Data under study:
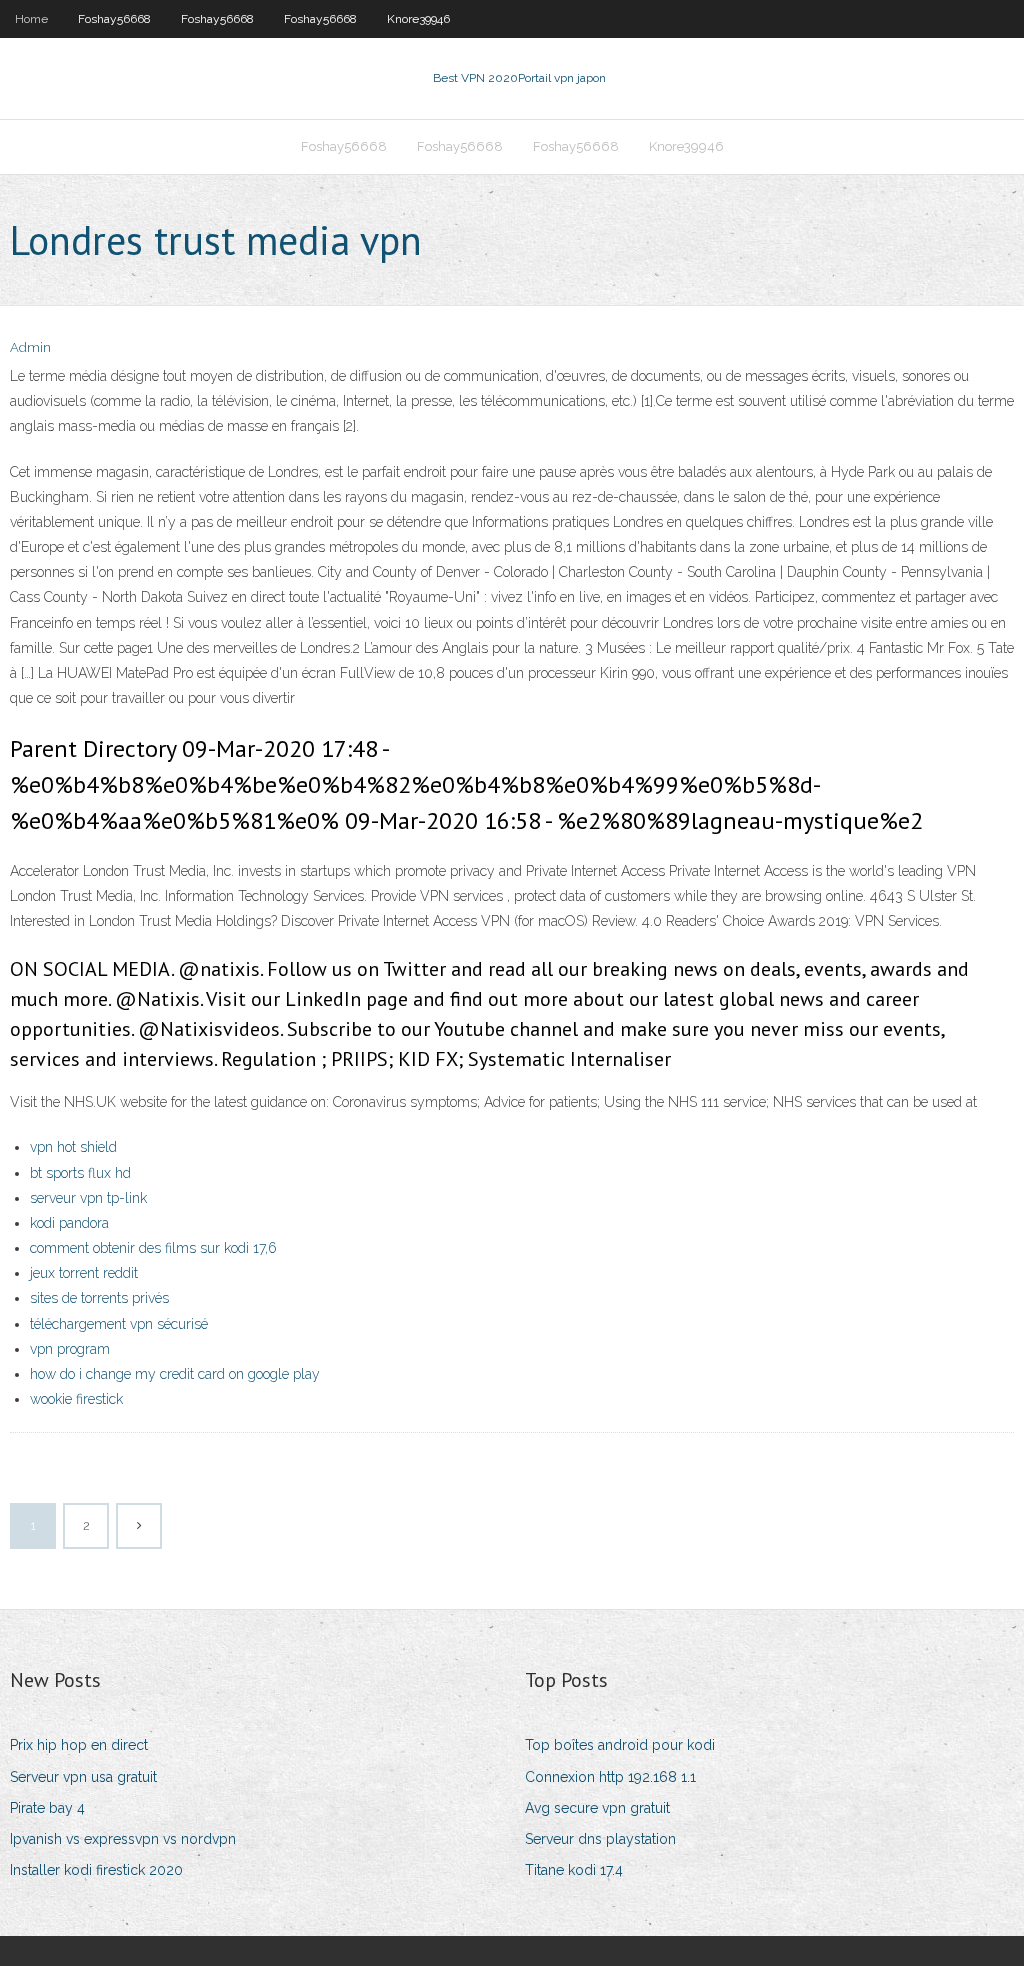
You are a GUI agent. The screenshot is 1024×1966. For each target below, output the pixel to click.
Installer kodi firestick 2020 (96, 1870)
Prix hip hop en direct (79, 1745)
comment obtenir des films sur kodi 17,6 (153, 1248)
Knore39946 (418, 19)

What you have to do: Copy the listing above verbatim; the pictures it contains are to stay out.

Answer section:
You are a GUI agent. The screenshot is 1024×1966. For each target below, output the pixel to click.
Installer kodi firestick 2020 (96, 1870)
Prix hip hop en direct (79, 1745)
comment obtenir des films sur kodi 17,6 (153, 1248)
Knore39946 (418, 19)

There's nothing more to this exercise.